Brot selbst zu backen war im mittelalterlichen Haushalt eine normale Tätigkeit, heute greift man doch eher zur Bäckerware oder – im schlimmsten Fall zum Fabrikbrot aus dem Supermarkt. Dabei ist frisches, selbstgebackenes Brot nicht nur lecker, es macht einen außerdem ein bischen stolz etwas zu Essen aus solch einfachen Zutaten hergestellt zu haben. Sauerteig ist zu unrecht als schwierig und unberechenbar verrufen. Wenn man einige wenige Dinge beachtet, gelingt auch ein eigenes Sauerteigbrot, wie man es bereits seit Jahrhunderten herstellt, problemlos:
Du benötigst dazu nur
- eine saubere Schüssel
- ca. 1,5kg Mehl
- etwas warmes Wasser
- Salz
Ansatz des Sauerteigs:
Nimm etwas Vollkornmehl (ob Weizen, Dinkel oder Roggen ist egal, wähle ein Mehl das Dir schmeckt) und mische es in einer Schüssel mit warmem Wasser, bis Du einen Brei mit der Konsistenz von Apfelmus hast. Stelle deinen Brei locker abgedeckt (z.B. mit einem Teller) an einen gleichmäßig erwärmten Ort, ein Badezimmer ist oft gut geeignet. Der Ort darf auf keinen Fall über 40°C warm sein, ansonsten sterben Deine Kulturen den Hitzetod! Auch Sauberkeit ist wichtig, wir wollen ja nur die „guten“ Hefen und Bakterien im Teig haben.
Am nächsten Tag mischt Du wieder eine Handvoll Mehl unter Deinen Brei und rührst solange warmes Wasser hinzu, bis Du wieder einen halbflüssigen Brei erhälst. So verfährst Du jeden Tag. Das Vollkornmehl enthält noch die Randschichten, in denen wiederum wilde Hefe- und Milchsäurebakteriensporen enthalten sind. Diese Mikroorganismen ernähren sich von den Mehlbestandteilen und geben dazu Enzyme ab, die wiederum für Geschmack und Bekömmlichkeit sorgen. Außerdem erzeugen sie Kohlendioxid, was unser Brot schön locker und luftig werden lässt, wenn der Teig aufgeht.
Am dritten oder vierten Tag sollte Dein Prä-Sauerteig leicht nach Apfel riechen, das ist ein gutes Zeichen! Beginnt er faulig zu riechen, scharf nach Methylalkohol oder setzt er gar Schimmel an, wird er wohl verdorben sein.
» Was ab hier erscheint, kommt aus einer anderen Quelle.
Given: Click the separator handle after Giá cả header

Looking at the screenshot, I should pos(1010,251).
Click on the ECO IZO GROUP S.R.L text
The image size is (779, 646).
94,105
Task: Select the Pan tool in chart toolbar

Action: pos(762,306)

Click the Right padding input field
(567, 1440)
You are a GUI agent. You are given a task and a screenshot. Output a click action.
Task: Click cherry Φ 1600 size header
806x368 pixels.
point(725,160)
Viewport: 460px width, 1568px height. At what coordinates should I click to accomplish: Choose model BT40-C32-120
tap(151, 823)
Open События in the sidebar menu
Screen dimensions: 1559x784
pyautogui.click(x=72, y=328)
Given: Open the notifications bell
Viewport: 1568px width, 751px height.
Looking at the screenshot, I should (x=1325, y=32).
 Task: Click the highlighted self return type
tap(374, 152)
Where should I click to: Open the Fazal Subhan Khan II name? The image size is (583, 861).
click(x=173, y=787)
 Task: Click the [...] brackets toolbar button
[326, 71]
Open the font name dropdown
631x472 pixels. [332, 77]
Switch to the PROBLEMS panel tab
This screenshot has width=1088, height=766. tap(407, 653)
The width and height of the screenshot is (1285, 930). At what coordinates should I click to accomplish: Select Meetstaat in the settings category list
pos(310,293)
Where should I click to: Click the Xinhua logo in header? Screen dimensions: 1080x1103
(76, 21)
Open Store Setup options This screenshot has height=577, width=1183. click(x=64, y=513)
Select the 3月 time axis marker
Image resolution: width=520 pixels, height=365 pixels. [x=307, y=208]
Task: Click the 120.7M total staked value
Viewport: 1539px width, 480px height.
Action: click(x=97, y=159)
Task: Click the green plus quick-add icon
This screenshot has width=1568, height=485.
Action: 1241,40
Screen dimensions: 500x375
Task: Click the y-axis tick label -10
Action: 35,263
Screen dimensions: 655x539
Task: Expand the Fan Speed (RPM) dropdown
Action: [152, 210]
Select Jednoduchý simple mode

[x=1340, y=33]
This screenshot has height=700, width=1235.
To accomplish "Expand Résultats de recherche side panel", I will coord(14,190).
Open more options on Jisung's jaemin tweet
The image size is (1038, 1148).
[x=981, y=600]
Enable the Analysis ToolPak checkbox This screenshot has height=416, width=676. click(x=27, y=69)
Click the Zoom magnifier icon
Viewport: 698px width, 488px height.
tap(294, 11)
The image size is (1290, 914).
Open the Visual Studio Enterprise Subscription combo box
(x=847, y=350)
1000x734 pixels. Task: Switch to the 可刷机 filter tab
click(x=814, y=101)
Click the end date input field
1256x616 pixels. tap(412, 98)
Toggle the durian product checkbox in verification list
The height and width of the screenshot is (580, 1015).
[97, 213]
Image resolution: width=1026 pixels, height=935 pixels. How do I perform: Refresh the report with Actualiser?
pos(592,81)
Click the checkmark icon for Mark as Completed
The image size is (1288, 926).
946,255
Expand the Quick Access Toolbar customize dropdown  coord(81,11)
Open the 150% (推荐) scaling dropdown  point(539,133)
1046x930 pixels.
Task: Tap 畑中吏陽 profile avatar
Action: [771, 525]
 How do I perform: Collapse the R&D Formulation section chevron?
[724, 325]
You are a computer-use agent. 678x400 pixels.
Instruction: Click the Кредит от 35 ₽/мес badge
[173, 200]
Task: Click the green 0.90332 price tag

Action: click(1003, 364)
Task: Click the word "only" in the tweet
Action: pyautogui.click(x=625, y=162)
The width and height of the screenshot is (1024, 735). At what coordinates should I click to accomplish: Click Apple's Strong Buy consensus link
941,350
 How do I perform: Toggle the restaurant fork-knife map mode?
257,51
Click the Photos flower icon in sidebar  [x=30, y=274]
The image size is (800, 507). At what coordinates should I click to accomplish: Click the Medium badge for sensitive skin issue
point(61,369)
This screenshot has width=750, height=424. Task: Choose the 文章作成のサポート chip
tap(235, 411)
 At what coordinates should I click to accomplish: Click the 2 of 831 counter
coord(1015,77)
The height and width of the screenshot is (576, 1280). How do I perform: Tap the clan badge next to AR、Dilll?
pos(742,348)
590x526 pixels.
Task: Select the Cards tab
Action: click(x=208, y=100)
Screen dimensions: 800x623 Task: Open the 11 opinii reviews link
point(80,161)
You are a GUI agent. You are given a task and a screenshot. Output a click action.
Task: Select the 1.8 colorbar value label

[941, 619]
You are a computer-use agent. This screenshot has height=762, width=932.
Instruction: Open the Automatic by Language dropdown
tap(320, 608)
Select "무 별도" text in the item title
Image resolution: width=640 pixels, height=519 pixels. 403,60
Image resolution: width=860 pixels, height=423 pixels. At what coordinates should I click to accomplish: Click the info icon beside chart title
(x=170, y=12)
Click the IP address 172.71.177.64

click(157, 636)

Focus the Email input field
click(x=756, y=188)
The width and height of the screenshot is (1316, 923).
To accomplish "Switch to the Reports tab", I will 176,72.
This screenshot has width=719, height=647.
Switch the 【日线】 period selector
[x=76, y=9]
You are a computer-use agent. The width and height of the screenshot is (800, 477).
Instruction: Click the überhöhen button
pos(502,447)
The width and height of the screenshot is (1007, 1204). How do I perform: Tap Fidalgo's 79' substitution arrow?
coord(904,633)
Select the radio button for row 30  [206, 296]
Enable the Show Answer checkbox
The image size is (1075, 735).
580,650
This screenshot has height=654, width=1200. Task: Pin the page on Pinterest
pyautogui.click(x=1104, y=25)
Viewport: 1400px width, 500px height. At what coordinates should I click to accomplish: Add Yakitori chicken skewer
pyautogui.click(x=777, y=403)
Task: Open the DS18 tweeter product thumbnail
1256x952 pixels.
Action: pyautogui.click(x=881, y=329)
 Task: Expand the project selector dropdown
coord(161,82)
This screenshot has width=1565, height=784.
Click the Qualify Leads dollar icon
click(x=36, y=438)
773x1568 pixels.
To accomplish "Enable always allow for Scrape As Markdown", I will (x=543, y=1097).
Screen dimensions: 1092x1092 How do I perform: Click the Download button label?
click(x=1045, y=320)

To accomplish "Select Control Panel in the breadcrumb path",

Wirf alles weg, schrubbe Deine Gerätschaften gründlich mit heißem Wasser und beginne von neuem.
Meist geht aber alles gut und ein paar Tage später wird Dein Sauerteig so riechen wie er soll, nämlich sauer, in etwa wie Weizenbier. Er sollte jetzt auch schon einige Kohlendioxidblasen gebildet haben. Alles in allem ein gutes Zeichen dafür, dass sich nur die gewünschten Mikroorganismen vermehren!
Krümelsauer – Deine Sauerteigquelle für das nächste Mal
Bevor Du nun Brotteig daraus herstellst, nimmst Du Dir 1-2 Esslöffel Sauerteig ab und mischst sie mit soviel Mehl derselben Sorte, bis Du eine trockene, krümelige Masse erstellt hast. Das ist Dein Krümelsauer, der Rohstoff, dem Du beim nächsten Mal einfach etwas warmes Wasser untermischst und damit wieder einen neuen Sauerteig herstellst. Gib Deinen Krümelsauer in ein sauberes Glas, verschließe dieses und stelle es in den Kühlschrank. Durch die großzügige Beimengung von Mehl erzeugst Du Trockenheit, durch den Kühlschrank Kälte. Beides sorgt dafür, dass Hefe und Bakterien Sporen ausbilden und in einen Überdauerungszustand fallen, in dem Sie eine lange Zeit überleben können. D.h. Du musst Deinen Sauerteig nicht ständig warm und feucht halten und ernähren, sondern kannst Pausen zwischen dem Backen einlegen. Ein Krümelsauer hält mehrere Wochen bis Monate frisch. Um den Sauerteig zu reaktivieren, nimm ihn drei bis vier Tage bevor Du backen willst aus dem Kühschrank. Etwas handwarmes Wasser und eine kleine Menge Mehl – warmstellen nicht vergessen – und schon hast Du wieder einen Sauerteig.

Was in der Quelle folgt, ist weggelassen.